**WHAT NEEDS TO BE DONE**: Starting with the line that holds "Screen dimensions: 646x338" and stopping after the line that holds "Given: Collapse the", repeat the lines below word for word, without the pictures.

Collected data entries

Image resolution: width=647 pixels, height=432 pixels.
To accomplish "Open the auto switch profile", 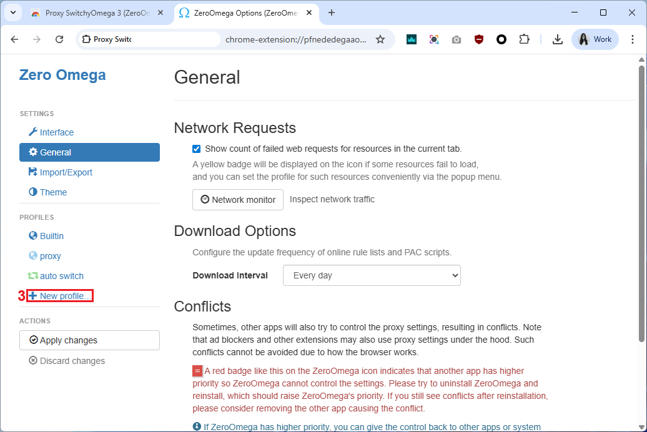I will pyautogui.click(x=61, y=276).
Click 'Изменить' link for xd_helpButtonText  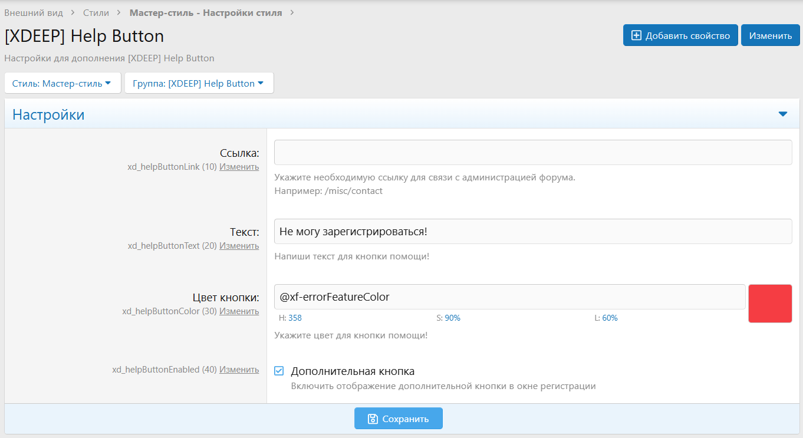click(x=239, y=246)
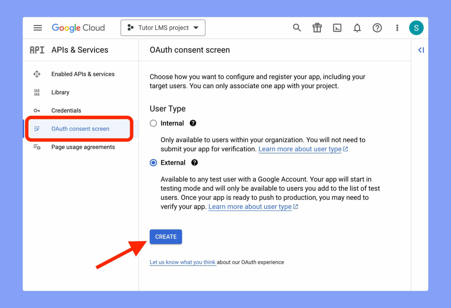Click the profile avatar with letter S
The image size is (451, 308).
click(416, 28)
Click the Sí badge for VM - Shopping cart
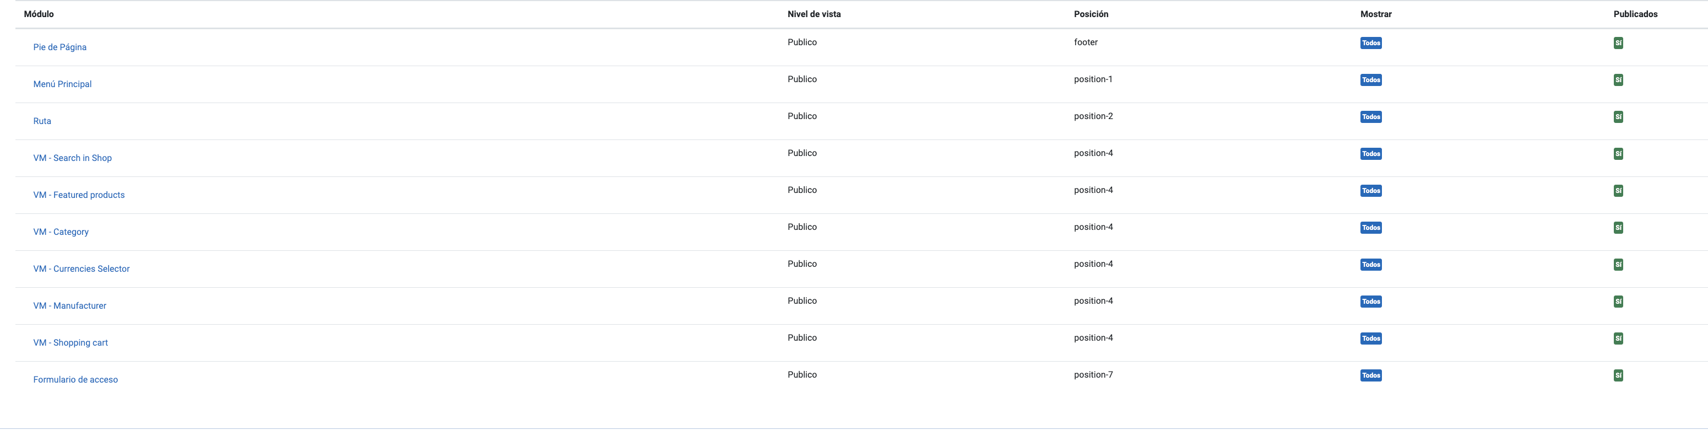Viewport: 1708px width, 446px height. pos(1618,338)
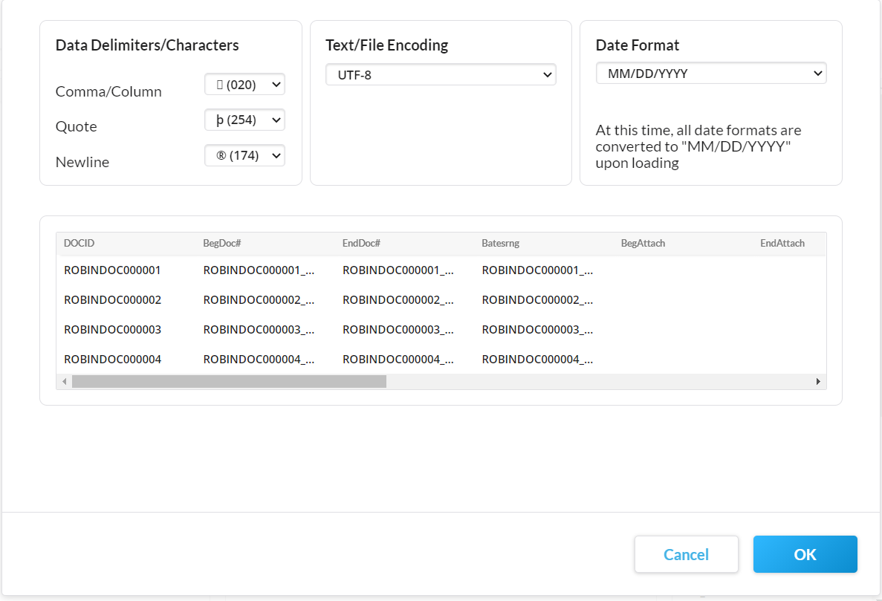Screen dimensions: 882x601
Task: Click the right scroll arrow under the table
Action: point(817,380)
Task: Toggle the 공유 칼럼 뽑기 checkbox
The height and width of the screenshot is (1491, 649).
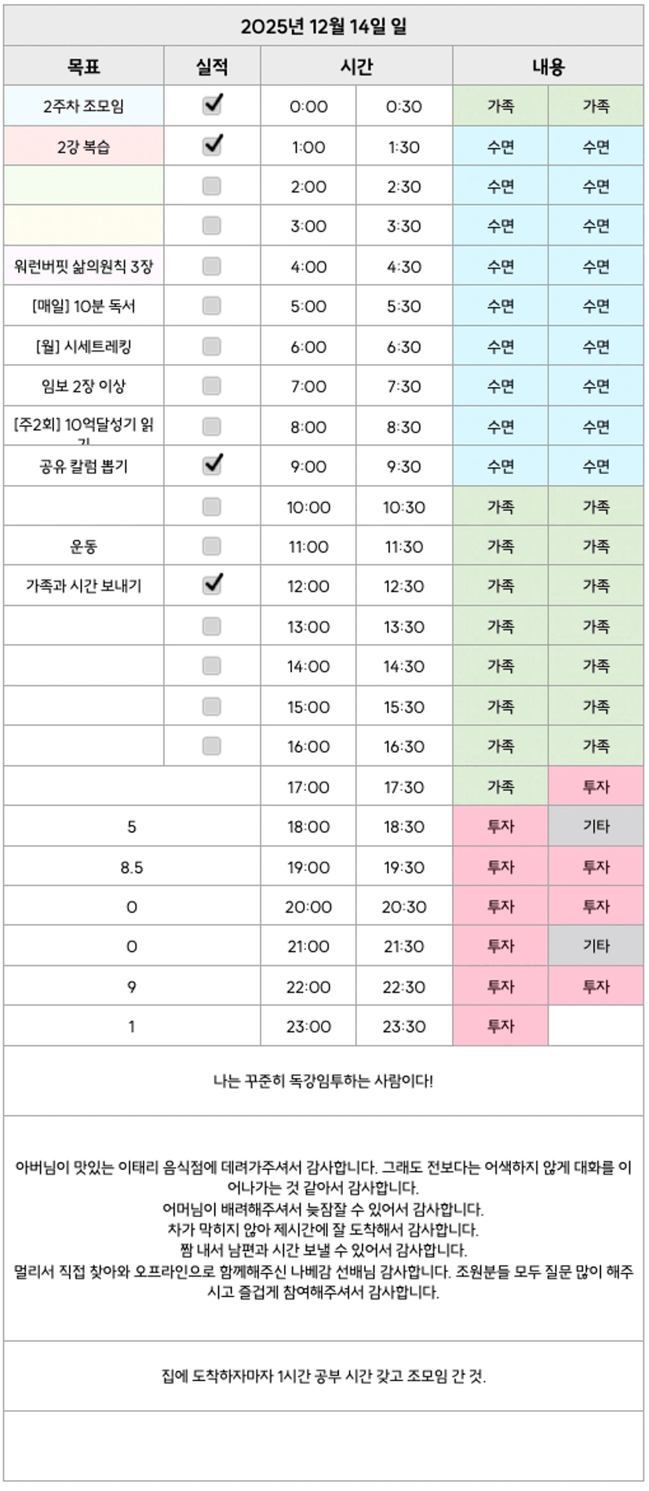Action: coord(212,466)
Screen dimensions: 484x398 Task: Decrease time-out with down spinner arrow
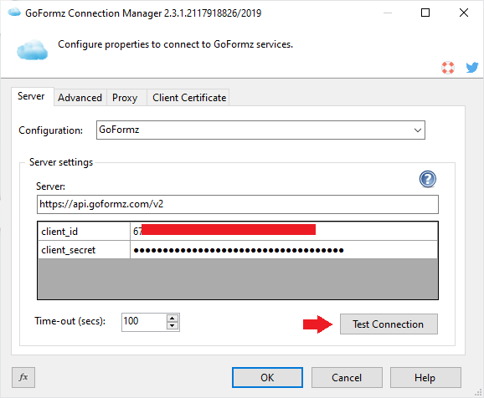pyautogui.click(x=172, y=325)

---

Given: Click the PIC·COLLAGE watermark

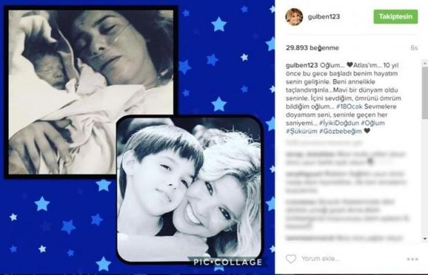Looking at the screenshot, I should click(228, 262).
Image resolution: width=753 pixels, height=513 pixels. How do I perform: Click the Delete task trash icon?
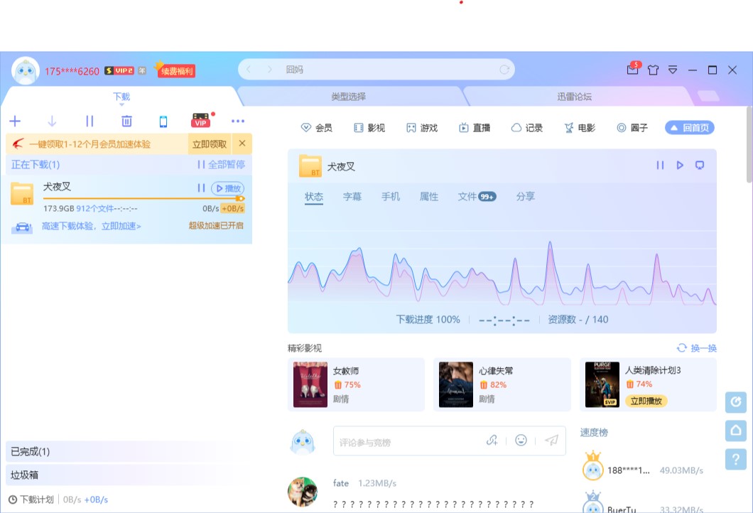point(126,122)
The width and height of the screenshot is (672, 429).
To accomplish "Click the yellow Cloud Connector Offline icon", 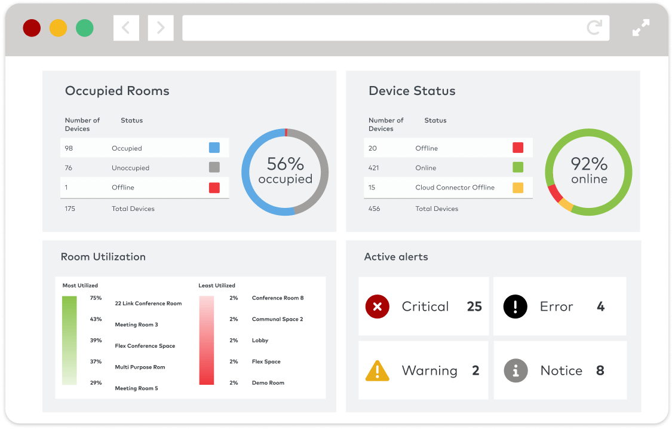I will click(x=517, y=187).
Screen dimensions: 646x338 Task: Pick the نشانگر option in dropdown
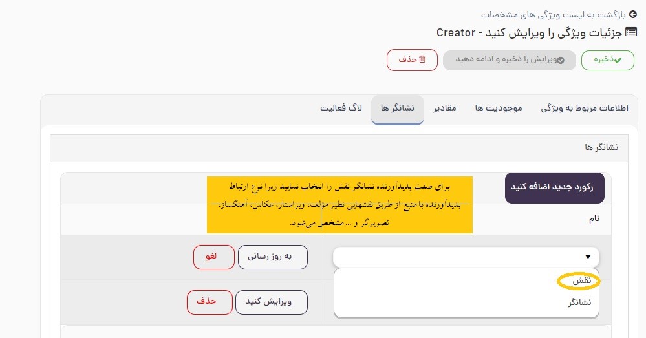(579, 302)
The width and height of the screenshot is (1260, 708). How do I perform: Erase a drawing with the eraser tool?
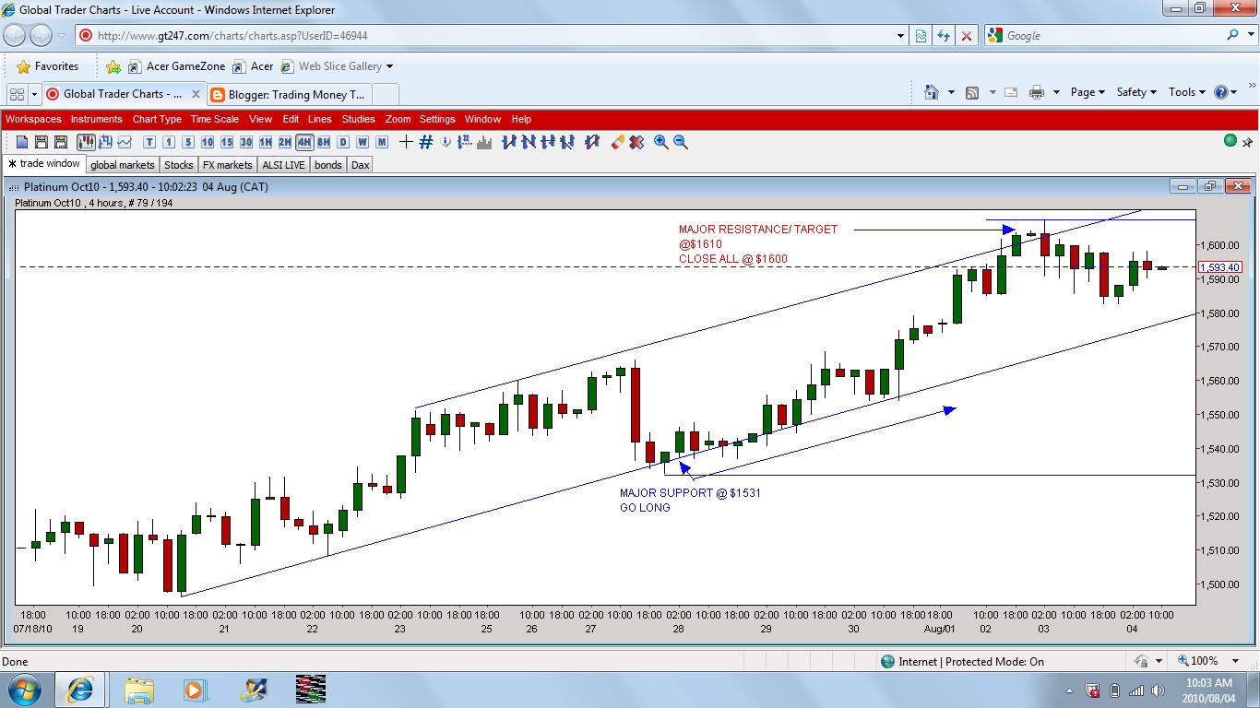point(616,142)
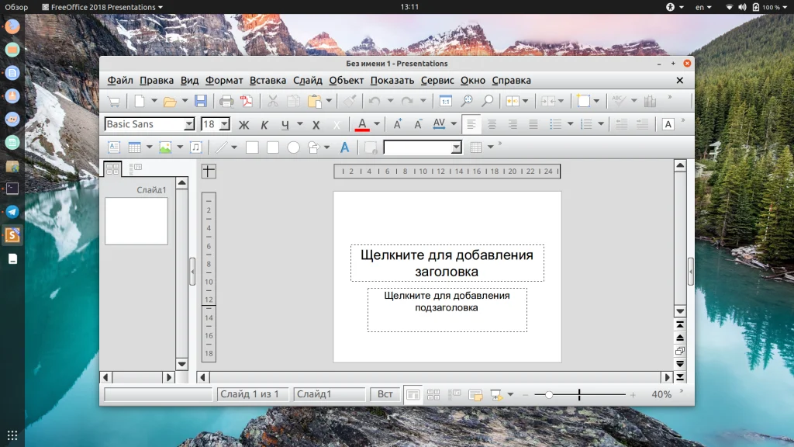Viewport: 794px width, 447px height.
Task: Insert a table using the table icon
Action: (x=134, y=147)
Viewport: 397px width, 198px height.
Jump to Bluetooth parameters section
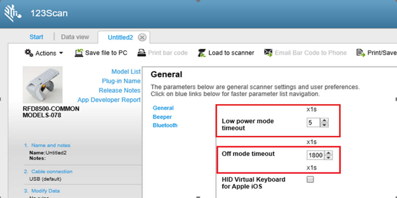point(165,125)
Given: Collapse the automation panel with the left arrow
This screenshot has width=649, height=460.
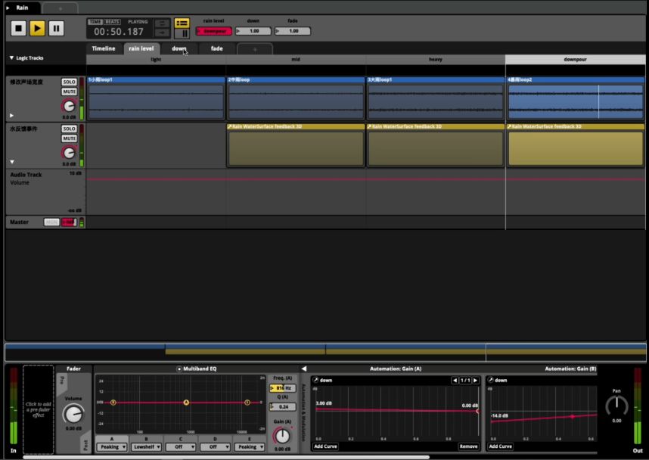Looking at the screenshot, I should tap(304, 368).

...

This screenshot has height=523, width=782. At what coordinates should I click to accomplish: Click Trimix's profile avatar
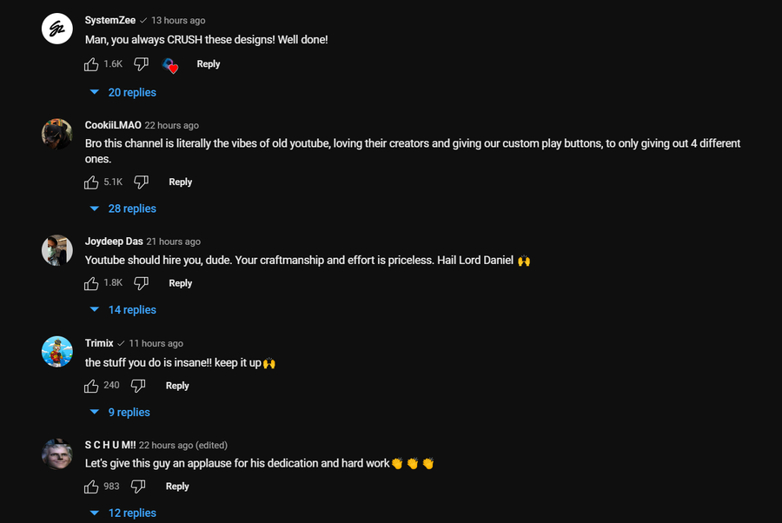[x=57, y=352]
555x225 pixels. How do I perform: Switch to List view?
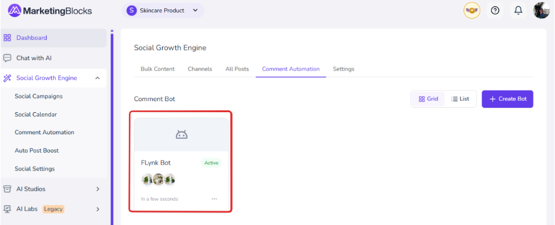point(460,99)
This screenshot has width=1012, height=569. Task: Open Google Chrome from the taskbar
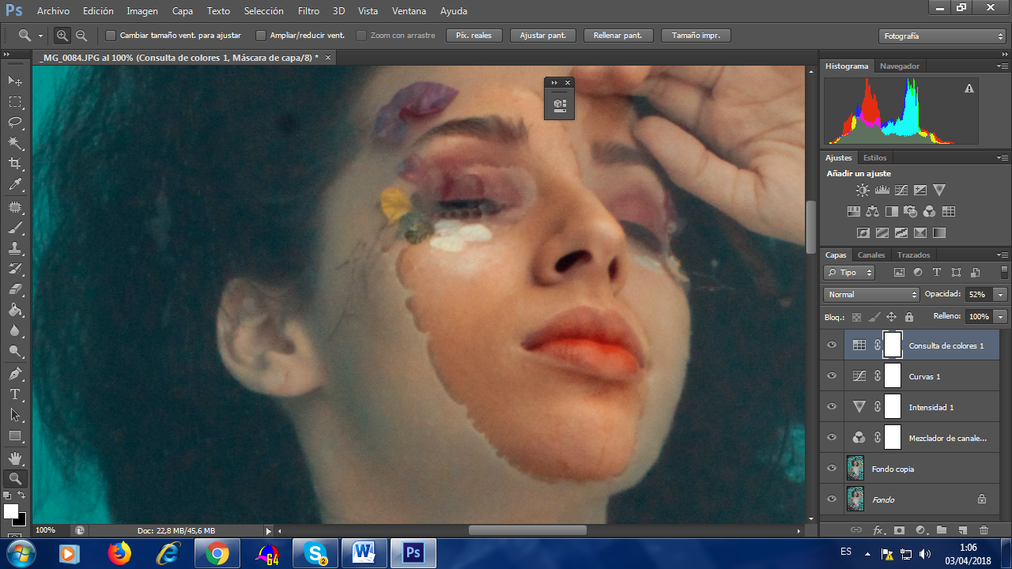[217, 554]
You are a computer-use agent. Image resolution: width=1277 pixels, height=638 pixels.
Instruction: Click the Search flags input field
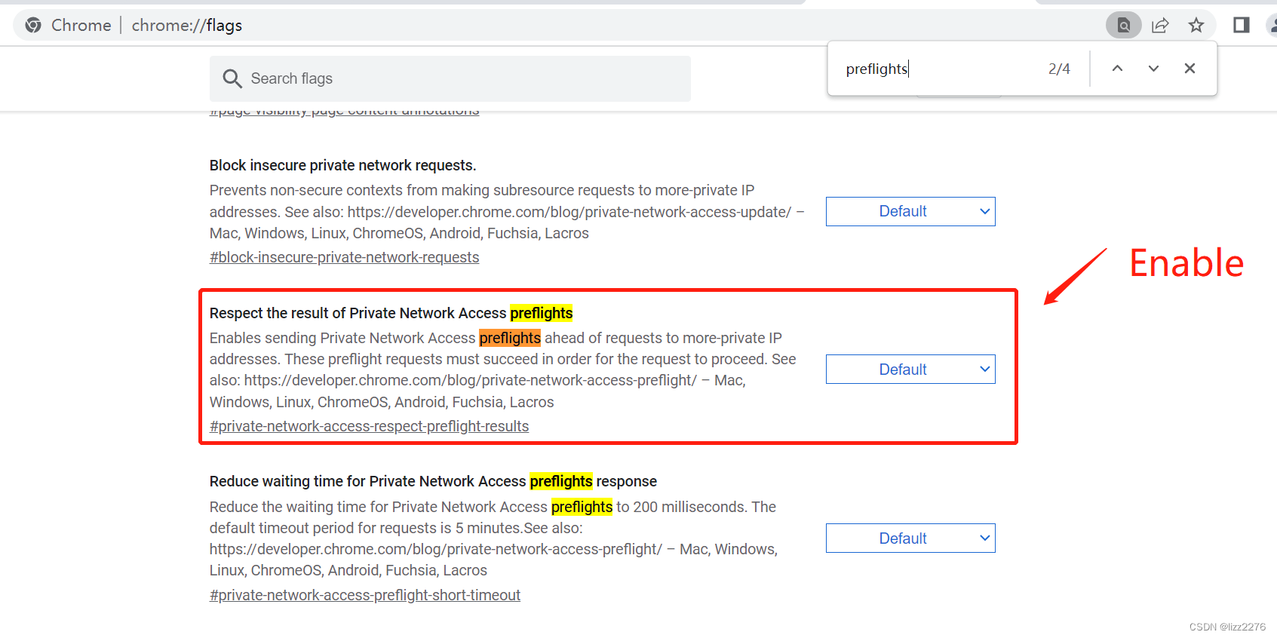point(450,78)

**OUTPUT OF THE EXERCISE**:
Screen dimensions: 646x338 Task: Pick the نشانگر option in dropdown
(579, 302)
The width and height of the screenshot is (1260, 708). How do I perform: Erase a drawing with the eraser tool?
point(616,142)
Viewport: 794px width, 447px height.
Task: Insert a table using the table icon
Action: (x=134, y=147)
Viewport: 397px width, 198px height.
Jump to Bluetooth parameters section
point(165,125)
Given: Collapse the automation panel with the left arrow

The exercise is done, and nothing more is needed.